### Information given
=== Begin Enclosure ===

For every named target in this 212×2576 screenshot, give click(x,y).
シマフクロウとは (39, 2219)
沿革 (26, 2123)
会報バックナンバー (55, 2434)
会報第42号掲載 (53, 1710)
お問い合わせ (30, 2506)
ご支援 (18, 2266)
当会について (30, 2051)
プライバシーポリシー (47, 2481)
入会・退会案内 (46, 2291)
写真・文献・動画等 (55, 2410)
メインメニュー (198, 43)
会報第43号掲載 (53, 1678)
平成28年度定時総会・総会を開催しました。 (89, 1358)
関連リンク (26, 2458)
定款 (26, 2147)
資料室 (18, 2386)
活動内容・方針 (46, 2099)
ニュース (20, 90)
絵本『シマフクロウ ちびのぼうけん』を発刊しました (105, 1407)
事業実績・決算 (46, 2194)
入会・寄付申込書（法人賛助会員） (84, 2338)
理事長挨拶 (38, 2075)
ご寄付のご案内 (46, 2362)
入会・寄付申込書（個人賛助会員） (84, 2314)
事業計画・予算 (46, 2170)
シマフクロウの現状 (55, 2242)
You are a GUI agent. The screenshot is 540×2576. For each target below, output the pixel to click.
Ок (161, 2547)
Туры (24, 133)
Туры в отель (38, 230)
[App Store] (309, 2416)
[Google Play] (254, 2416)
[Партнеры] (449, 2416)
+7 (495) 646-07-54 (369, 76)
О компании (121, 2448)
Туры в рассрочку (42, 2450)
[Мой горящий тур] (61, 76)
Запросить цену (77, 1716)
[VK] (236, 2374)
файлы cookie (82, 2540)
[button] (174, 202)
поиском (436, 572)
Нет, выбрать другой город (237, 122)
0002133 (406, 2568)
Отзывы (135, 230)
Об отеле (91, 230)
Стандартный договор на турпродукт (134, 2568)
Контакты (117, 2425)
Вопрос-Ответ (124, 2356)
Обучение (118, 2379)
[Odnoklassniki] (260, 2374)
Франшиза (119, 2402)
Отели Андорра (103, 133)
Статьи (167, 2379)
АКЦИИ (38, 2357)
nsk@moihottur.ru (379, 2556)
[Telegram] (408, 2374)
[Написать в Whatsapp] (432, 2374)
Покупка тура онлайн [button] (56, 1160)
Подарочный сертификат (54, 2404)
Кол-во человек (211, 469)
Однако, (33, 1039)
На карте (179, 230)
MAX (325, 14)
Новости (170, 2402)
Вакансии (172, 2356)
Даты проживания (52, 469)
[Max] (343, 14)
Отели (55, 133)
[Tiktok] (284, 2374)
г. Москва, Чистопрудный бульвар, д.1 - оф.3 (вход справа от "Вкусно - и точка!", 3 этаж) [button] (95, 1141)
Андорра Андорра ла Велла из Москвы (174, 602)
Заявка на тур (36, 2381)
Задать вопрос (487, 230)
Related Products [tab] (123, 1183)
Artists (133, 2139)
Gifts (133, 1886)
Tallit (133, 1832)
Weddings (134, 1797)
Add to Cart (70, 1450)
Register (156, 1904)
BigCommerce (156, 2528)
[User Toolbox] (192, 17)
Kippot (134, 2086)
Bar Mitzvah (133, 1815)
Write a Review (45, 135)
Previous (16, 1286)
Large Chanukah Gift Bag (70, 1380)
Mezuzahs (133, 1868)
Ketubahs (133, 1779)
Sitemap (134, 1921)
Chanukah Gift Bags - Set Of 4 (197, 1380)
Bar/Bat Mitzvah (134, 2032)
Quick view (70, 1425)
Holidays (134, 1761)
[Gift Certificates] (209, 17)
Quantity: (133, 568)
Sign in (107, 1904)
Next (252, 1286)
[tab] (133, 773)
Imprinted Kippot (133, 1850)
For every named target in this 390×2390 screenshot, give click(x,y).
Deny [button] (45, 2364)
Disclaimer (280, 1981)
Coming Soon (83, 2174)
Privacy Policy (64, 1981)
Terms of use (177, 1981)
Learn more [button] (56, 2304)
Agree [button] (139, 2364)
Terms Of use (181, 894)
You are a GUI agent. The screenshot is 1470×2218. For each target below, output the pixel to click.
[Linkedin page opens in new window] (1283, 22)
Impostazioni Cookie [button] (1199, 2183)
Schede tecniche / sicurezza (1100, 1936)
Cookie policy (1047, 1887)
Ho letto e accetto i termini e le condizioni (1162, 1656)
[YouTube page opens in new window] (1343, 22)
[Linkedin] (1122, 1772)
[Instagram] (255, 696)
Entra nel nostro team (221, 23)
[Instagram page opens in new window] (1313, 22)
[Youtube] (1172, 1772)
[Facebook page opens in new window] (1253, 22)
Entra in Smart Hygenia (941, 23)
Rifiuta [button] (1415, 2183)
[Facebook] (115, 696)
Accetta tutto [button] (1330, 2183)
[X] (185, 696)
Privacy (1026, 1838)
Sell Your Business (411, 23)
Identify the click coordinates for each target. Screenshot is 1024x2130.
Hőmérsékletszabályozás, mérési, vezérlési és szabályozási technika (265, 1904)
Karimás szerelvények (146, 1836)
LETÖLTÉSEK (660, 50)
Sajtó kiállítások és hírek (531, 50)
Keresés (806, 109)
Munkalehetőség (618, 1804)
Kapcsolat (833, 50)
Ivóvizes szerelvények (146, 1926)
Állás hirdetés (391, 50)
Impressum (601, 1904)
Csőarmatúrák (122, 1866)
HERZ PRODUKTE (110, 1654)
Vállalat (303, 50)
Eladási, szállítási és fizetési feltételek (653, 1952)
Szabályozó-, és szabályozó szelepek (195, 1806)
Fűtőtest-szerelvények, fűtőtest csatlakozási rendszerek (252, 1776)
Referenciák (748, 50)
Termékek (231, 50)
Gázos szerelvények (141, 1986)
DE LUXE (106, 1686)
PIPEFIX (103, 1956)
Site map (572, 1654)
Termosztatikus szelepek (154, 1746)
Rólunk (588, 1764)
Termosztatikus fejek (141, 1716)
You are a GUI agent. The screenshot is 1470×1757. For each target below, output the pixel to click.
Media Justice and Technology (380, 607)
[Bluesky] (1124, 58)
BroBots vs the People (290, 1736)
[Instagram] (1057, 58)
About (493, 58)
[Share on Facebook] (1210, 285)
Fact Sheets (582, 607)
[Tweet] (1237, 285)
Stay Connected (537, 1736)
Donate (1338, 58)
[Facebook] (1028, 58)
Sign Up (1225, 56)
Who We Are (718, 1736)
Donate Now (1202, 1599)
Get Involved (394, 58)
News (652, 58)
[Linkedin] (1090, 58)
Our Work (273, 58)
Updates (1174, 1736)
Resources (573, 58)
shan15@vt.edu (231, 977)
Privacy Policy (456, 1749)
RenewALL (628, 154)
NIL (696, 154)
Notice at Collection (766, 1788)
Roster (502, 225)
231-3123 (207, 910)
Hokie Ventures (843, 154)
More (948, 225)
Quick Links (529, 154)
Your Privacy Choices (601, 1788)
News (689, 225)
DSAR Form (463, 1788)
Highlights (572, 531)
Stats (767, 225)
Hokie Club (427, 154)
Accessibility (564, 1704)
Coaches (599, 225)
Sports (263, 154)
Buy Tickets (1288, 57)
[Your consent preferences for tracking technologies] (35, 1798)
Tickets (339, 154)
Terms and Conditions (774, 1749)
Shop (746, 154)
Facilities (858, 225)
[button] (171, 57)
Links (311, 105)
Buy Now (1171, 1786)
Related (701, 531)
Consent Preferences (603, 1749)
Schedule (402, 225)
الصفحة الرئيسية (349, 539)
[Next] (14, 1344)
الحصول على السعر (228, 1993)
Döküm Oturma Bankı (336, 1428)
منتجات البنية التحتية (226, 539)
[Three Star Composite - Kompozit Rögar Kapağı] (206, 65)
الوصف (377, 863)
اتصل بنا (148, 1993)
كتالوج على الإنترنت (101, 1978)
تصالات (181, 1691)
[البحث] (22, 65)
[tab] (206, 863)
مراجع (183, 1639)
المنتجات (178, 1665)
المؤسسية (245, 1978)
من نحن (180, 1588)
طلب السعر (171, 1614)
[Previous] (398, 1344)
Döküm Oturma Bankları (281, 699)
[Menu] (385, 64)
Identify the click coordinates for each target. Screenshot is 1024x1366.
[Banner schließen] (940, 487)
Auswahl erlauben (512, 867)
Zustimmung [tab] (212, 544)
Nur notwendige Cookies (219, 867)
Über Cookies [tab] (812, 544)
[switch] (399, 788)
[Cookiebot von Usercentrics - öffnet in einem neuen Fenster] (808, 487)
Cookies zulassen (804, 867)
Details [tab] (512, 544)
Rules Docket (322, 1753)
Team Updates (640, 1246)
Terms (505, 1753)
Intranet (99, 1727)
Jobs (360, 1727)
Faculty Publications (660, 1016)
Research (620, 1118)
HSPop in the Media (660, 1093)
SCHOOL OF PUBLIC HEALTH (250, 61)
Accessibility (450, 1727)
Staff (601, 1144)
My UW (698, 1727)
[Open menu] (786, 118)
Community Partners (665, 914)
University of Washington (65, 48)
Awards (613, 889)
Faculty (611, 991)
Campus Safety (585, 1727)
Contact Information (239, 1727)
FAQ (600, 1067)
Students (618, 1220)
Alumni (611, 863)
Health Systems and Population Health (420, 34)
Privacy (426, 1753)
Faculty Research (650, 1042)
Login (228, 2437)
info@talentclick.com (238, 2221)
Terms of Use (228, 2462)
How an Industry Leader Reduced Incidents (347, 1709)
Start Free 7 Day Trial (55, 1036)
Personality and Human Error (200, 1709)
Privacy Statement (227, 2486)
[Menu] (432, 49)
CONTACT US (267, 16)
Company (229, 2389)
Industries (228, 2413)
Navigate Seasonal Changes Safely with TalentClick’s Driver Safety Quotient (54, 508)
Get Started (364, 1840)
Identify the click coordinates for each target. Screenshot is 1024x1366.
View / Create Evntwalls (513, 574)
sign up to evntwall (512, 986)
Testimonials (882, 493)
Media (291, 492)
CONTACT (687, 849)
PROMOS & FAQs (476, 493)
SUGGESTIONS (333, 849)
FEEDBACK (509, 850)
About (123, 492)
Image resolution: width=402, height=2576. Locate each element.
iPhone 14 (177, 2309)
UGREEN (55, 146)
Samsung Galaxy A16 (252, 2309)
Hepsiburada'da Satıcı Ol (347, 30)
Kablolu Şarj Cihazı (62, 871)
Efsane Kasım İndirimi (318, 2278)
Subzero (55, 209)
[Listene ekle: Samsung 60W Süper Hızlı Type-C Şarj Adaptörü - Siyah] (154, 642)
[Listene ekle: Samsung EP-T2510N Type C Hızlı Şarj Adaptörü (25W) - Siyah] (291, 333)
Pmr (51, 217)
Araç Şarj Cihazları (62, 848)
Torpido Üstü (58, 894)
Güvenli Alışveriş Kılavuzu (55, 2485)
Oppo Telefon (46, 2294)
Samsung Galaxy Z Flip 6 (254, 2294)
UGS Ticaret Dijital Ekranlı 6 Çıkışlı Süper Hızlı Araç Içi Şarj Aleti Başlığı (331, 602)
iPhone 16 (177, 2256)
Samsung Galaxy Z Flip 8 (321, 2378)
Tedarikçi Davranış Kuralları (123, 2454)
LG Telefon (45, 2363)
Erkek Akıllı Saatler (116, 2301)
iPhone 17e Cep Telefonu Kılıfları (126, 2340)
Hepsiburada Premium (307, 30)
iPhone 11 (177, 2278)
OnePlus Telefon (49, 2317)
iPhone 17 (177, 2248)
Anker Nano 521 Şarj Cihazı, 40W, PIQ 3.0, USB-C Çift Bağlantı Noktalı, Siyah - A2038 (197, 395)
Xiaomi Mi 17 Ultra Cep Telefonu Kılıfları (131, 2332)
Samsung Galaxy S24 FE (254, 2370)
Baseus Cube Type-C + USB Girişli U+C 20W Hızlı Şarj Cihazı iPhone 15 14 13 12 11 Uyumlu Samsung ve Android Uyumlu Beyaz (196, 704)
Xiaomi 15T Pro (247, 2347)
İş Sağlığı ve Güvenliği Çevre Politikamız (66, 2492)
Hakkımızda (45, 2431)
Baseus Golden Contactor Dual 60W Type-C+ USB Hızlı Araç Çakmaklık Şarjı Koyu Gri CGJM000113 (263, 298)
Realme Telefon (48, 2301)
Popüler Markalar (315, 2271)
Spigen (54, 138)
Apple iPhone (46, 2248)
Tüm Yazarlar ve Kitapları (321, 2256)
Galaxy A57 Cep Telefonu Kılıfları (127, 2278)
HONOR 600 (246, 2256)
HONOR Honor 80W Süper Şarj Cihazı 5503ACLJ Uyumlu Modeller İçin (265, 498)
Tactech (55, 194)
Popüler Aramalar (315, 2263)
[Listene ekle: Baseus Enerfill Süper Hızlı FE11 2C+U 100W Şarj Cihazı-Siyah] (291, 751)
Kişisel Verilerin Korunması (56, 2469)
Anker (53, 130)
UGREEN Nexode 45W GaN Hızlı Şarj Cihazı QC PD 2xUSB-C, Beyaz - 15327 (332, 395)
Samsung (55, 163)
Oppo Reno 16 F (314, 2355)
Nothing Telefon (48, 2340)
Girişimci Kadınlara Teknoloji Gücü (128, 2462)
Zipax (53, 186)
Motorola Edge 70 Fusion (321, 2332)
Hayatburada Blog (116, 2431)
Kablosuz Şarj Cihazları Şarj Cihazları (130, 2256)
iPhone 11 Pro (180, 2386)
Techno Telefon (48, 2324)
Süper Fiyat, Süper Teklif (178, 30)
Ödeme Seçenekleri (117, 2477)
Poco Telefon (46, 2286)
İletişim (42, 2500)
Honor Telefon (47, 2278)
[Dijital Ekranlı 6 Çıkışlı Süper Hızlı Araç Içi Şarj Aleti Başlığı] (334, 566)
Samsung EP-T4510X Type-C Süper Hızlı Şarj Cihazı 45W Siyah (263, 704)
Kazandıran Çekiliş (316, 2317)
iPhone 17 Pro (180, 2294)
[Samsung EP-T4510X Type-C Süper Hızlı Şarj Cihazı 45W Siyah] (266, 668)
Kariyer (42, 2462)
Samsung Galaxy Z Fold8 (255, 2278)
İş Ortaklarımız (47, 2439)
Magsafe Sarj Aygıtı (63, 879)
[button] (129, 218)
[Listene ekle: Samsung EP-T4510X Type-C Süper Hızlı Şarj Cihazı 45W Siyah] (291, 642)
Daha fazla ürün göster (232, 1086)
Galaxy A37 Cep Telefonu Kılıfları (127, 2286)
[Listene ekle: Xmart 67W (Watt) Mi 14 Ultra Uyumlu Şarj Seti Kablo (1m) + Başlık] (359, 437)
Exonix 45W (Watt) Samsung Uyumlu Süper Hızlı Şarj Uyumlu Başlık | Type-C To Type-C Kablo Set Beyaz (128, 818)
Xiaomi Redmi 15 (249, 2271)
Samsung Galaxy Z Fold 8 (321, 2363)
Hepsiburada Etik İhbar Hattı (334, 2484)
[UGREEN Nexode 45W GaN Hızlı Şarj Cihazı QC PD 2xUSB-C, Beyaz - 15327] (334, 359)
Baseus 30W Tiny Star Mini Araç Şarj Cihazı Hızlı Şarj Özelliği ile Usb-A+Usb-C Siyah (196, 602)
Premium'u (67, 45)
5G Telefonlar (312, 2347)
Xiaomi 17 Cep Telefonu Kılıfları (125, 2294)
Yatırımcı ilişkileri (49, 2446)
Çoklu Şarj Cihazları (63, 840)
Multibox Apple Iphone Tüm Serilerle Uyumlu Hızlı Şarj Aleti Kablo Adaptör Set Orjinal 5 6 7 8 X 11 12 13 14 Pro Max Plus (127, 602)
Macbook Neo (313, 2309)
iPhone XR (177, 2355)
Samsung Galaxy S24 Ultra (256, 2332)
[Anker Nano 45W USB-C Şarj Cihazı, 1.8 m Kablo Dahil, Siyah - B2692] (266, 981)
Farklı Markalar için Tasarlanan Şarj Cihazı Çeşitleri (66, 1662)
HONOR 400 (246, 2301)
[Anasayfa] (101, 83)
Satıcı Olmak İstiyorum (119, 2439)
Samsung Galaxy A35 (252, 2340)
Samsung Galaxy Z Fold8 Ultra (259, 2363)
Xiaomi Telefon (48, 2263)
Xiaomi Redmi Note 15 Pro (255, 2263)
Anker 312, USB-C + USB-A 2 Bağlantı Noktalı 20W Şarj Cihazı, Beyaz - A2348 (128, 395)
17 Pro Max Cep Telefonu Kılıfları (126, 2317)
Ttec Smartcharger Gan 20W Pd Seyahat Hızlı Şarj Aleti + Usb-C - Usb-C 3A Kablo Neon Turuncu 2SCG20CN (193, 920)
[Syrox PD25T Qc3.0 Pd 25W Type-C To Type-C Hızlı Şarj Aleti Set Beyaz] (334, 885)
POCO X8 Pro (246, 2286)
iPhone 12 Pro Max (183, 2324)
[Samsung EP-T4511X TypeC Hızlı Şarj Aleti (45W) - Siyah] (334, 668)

=== End Enclosure ===

When a line in the material above includes "output", report that line by copying it.

### Response
You are a GUI agent. The screenshot is 540×2576. For each target below, output the pixel to click.
You are a GUI agent. The screenshot is 1470×2218. For each target below, output the pixel to click.
You are a GUI agent. The screenshot is 1470×1757. For each target below, output the pixel to click.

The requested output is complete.